Reversing SKI–SMAD4-mediated suppression is essential for TH17 cell differentiation

TGFβ signalling regulates T helper 17 (TH17) cell differentiation by reversing SKI–SMAD4-mediated suppression of RORγt, revealing a potential therapeutic target for treating TH17-related diseases. SKI-SMAD4 holds licence to differentiate Yisong Wan and colleagues describe a novel mechanism by which transforming growth factor beta (TGFβ) regulates differentiation of T helper 17 (T H 17) cells. TGFβ and interleukin-6 (IL-6) are required for induction of the master transcription factor RORγt, but too much TGFβ is inhibitory.

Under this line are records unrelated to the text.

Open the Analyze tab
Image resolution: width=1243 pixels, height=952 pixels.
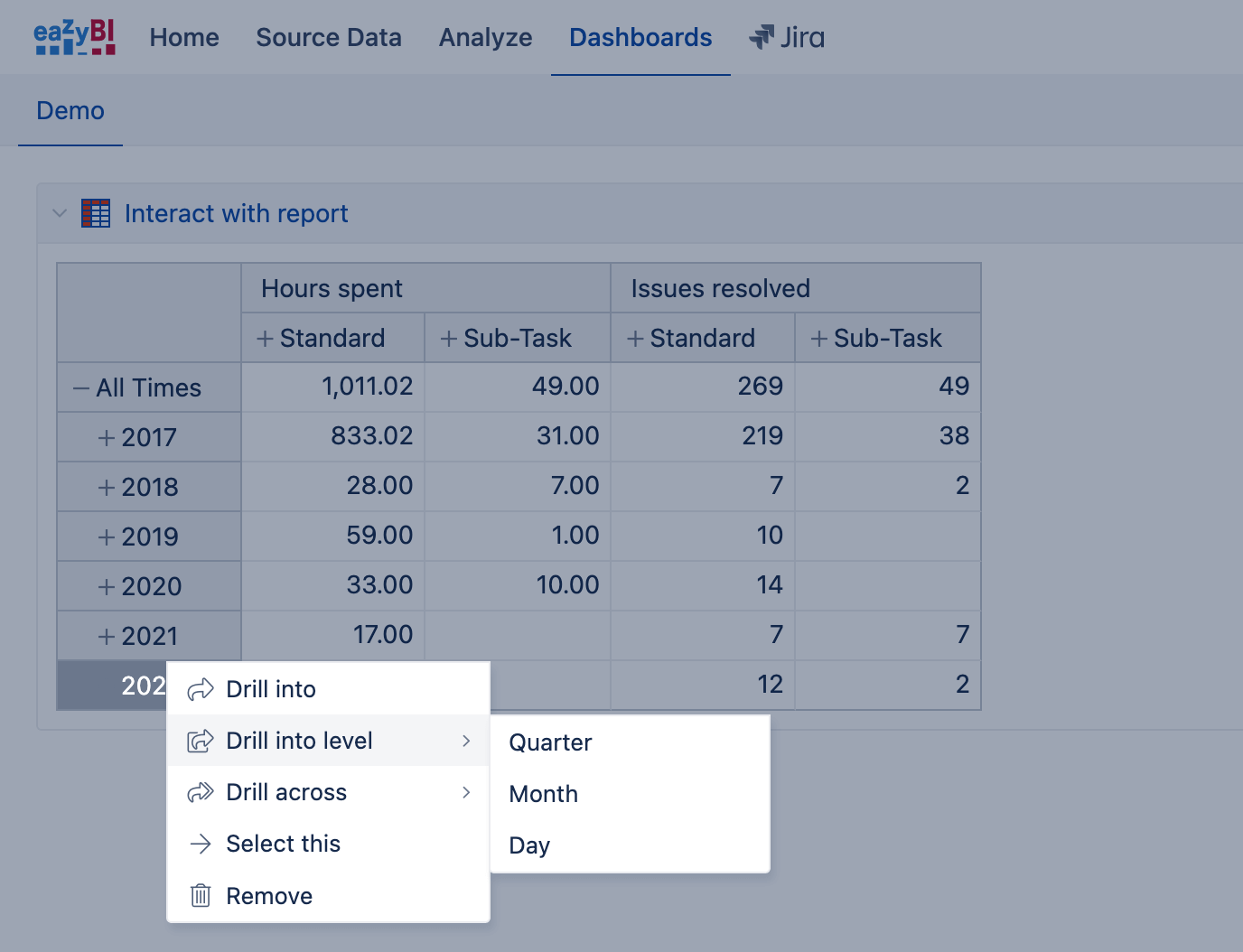(x=486, y=37)
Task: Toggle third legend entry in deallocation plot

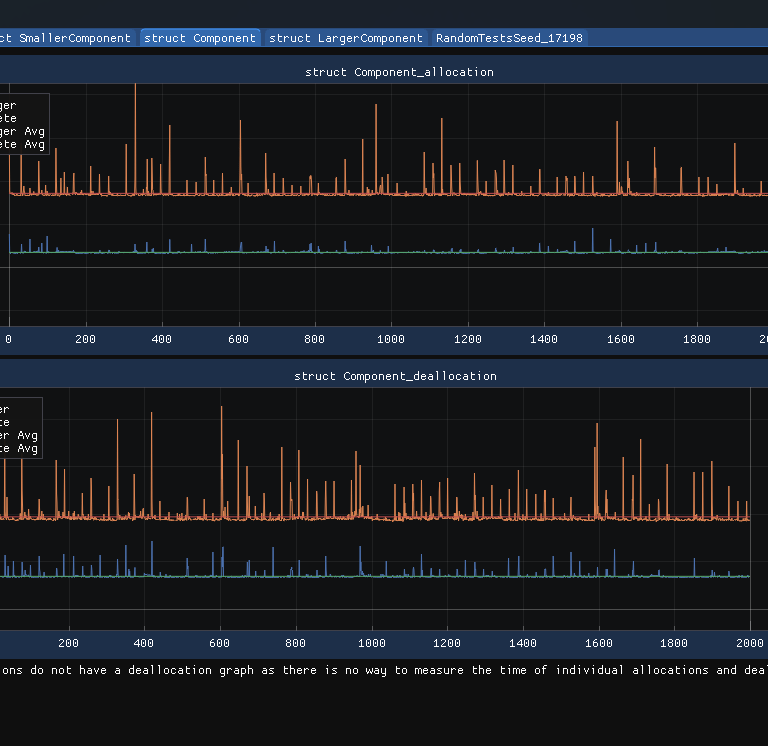Action: point(19,435)
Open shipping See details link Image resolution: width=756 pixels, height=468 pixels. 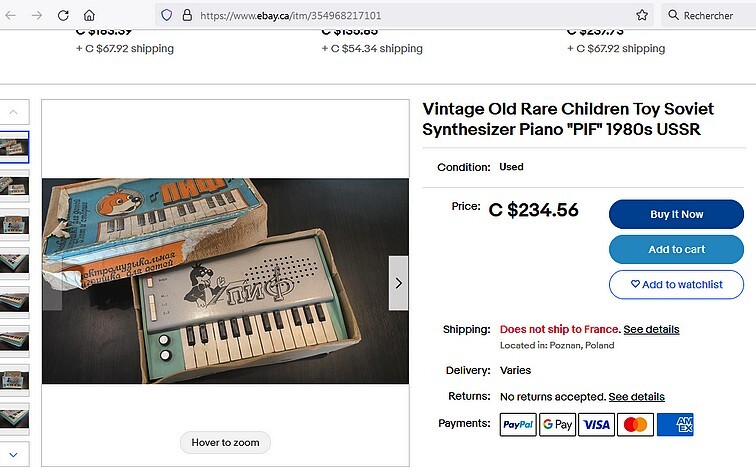coord(651,329)
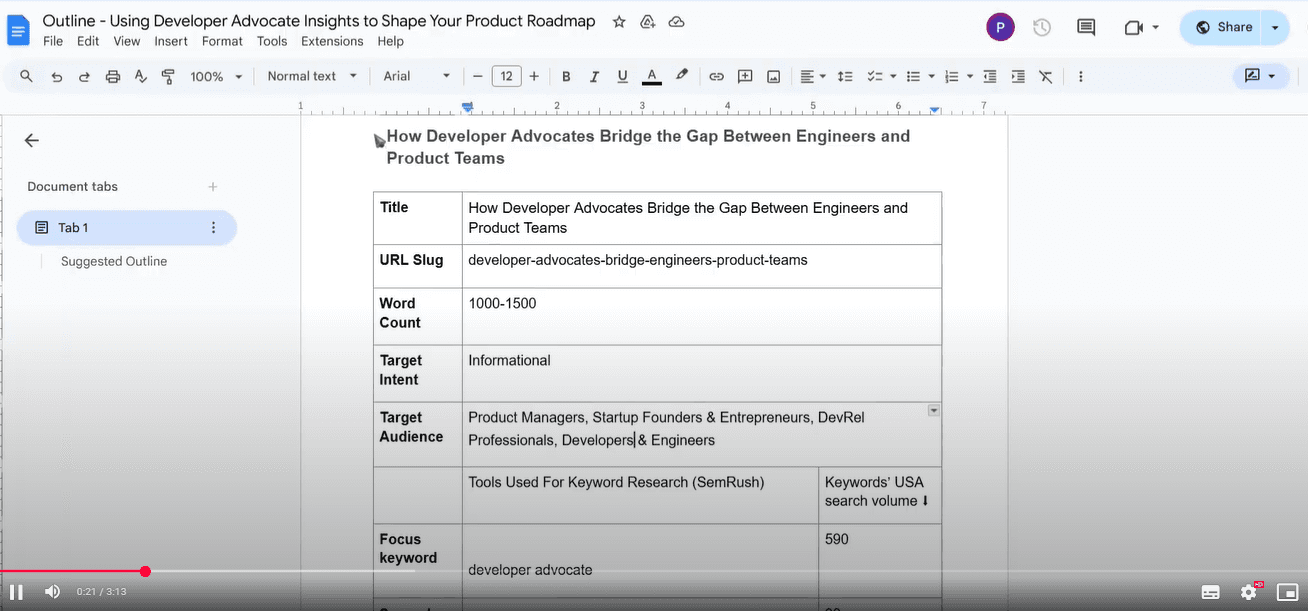Viewport: 1308px width, 611px height.
Task: Go to Suggested Outline heading link
Action: (x=114, y=261)
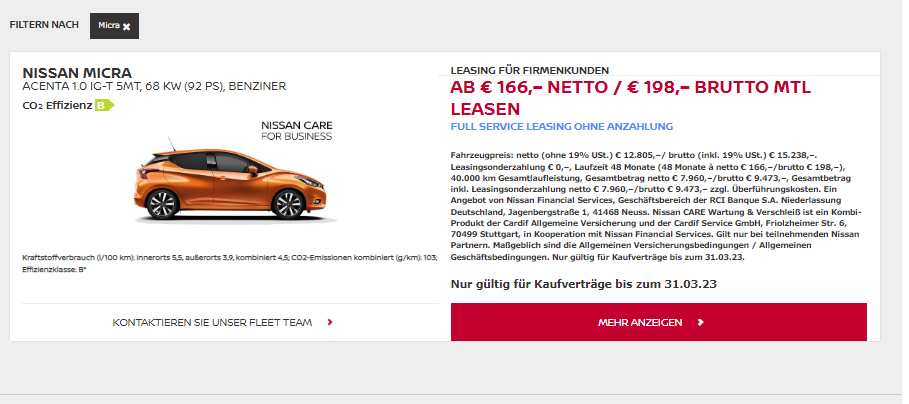Click the Nissan Micra model heading

[77, 74]
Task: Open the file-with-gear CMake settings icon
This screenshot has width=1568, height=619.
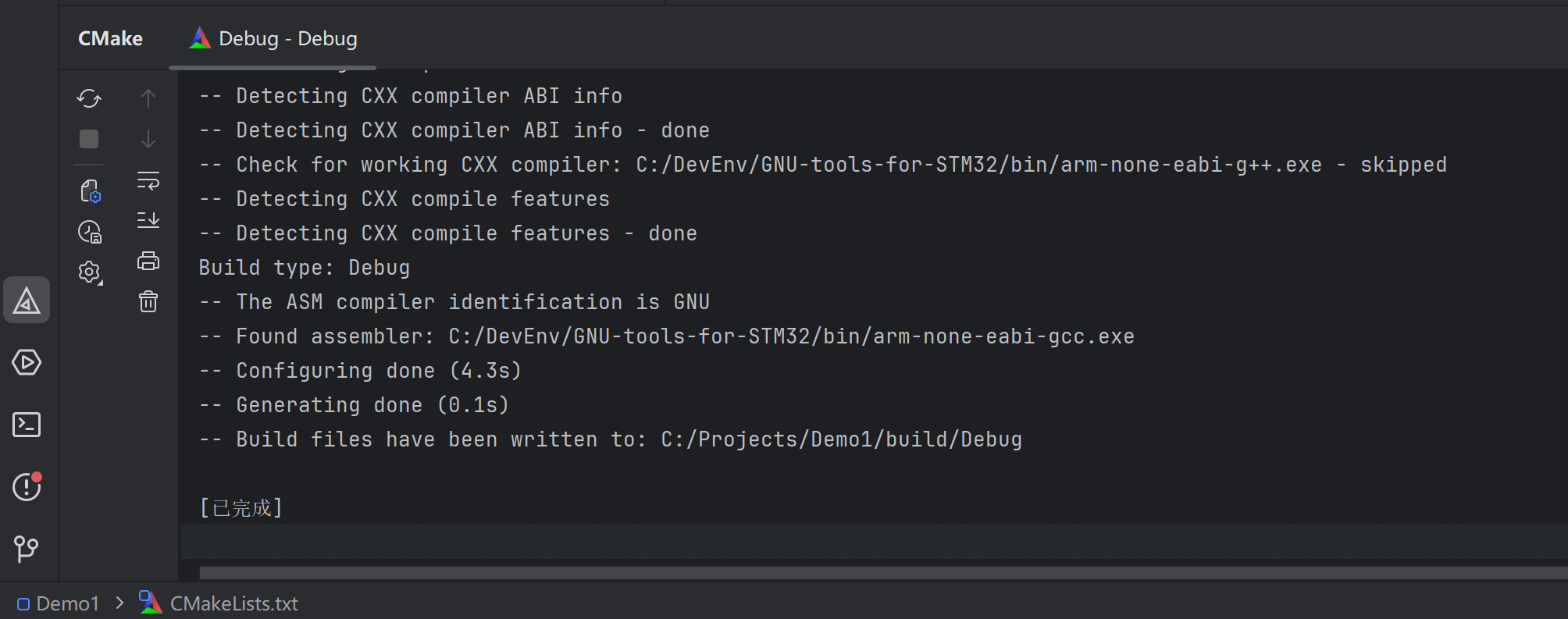Action: 91,191
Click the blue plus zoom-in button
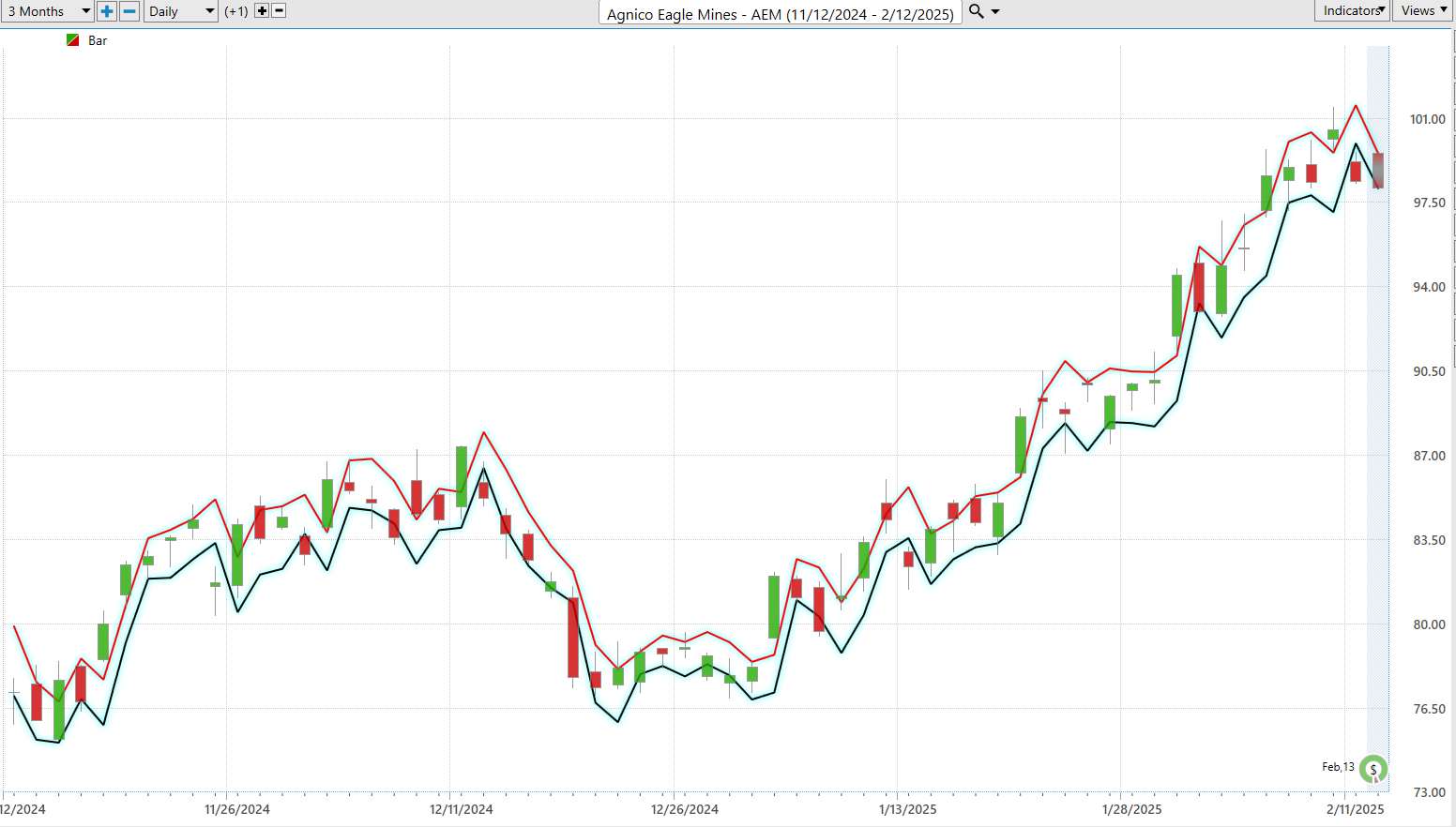 (107, 11)
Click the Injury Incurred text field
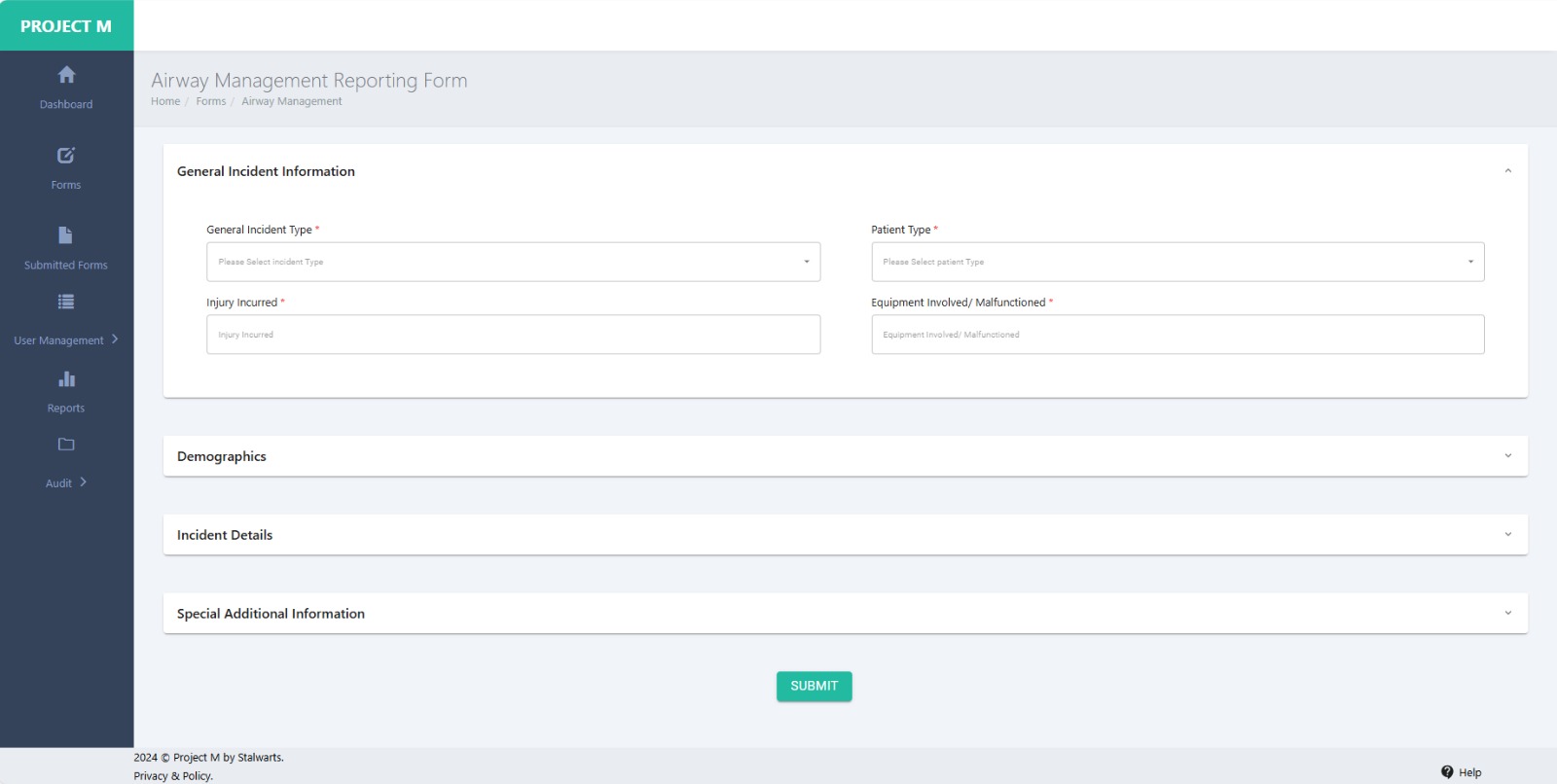 point(513,335)
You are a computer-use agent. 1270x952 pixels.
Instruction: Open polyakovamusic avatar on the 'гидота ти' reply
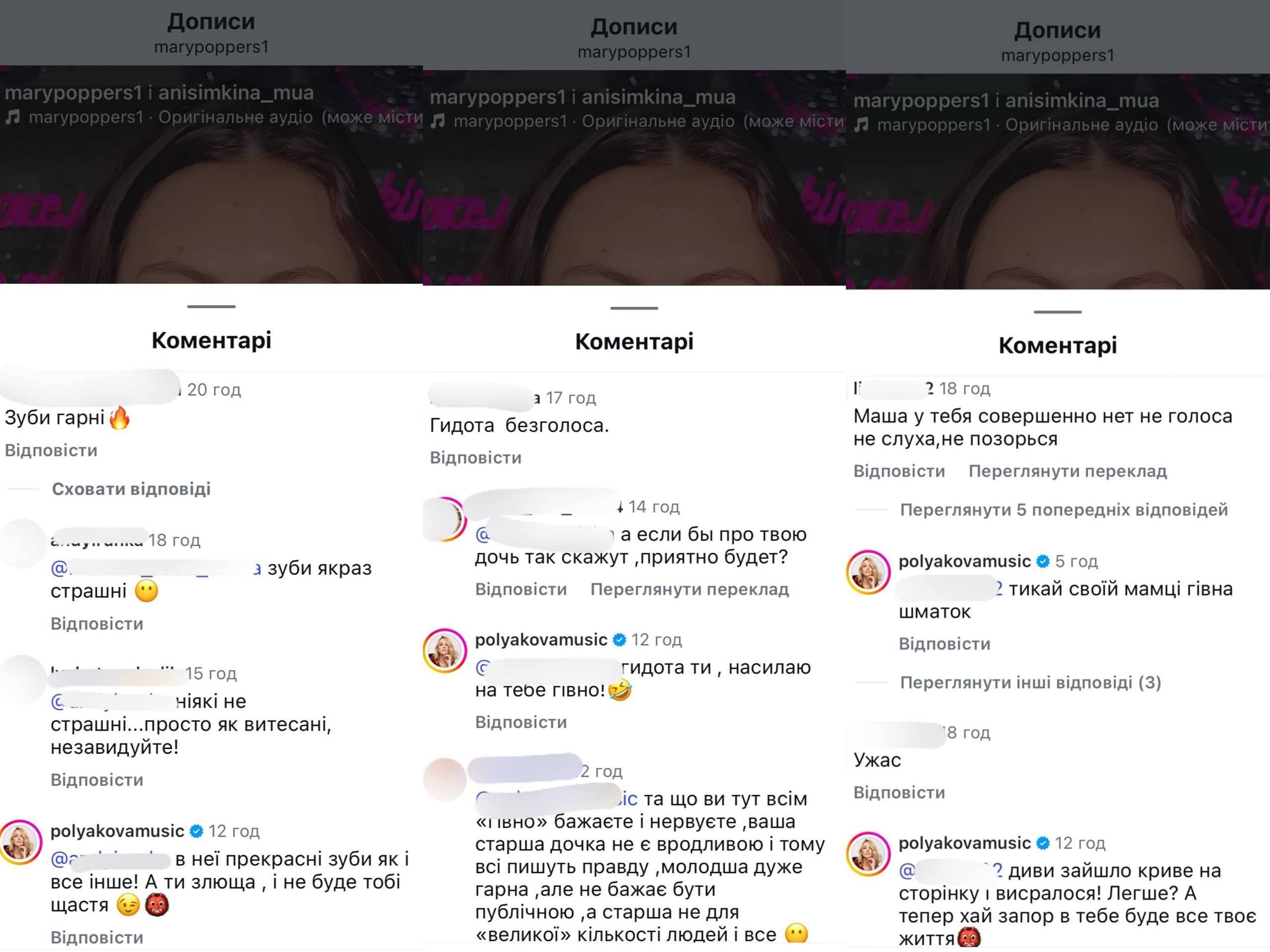click(444, 650)
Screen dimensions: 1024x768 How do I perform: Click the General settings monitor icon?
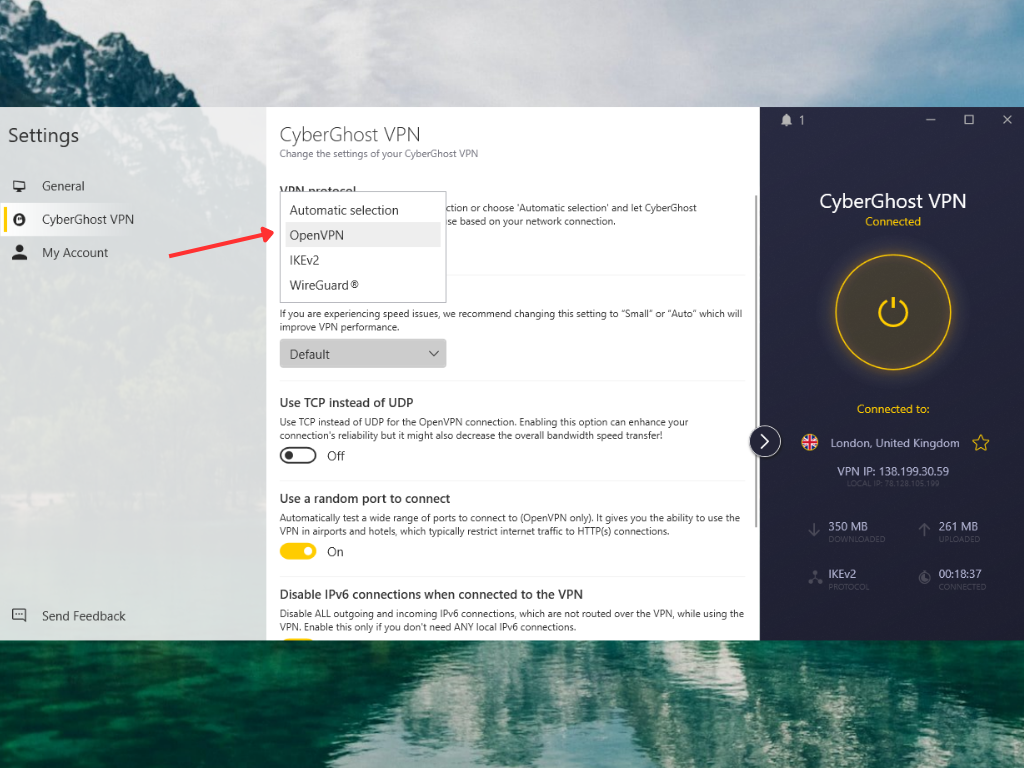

In this study the authors show that SMAD4—a key signal transducer activated by TGFβ receptor ligation—forms a complex with the transcriptional repressor SKI, and together they suppress transactivation of RORγt and T H 17 cell differentiation. T helper 17 (T H 17) cells are critically involved in host defence, inflammation, and autoimmunity 1 , 2 , 3 , 4 , 5 . Transforming growth factor β (TGFβ) is instrumental in T H 17 cell differentiation by cooperating with interleukin-6 (refs 6 , 7 ). Yet, the mechanism by which TGFβ enables T H 17 cell differentiation remains elusive. Here we reveal that TGFβ enables T H 17 cell differentiation by reversing SKI–SMAD4-mediated suppression of the expression of the retinoic acid receptor (RAR)-related orphan receptor γt (RORγt). We found that, unlike wild-type T cells, SMAD4-deficient T cells differentiate into T H 17 cells in the absence of TGFβ signalling in a RORγt-dependent manner. Ectopic SMAD4 expression suppresses RORγt expression and T H 17 cell differentiation of SMAD4-deficient T cells. However, TGFβ neutralizes SMAD4-mediated suppression without affecting SMAD4 binding to the Rorc locus. Proteomic analysis revealed that SMAD4 interacts with SKI, a transcriptional repressor that is degraded upon TGFβ stimulation. SKI controls histone acetylation and deacetylation of the Rorc locus and T H 17 cell differentiation via SMAD4: ectopic SKI expression inhibits H3K9 acetylation of the Rorc locus, Rorc expression, and T H 17 cell differentiation in a SMAD4-dependent manner. Therefore, TGFβ-induced disruption of SKI reverses SKI–SMAD4-mediated suppression of RORγt to enable T H 17 cell differentiation. This study reveals a critical mechanism by which TGFβ controls T H 17 cell differentiation and uncovers the SKI–SMAD4 axis as a potential therapeutic target for treating T H 17-related diseases.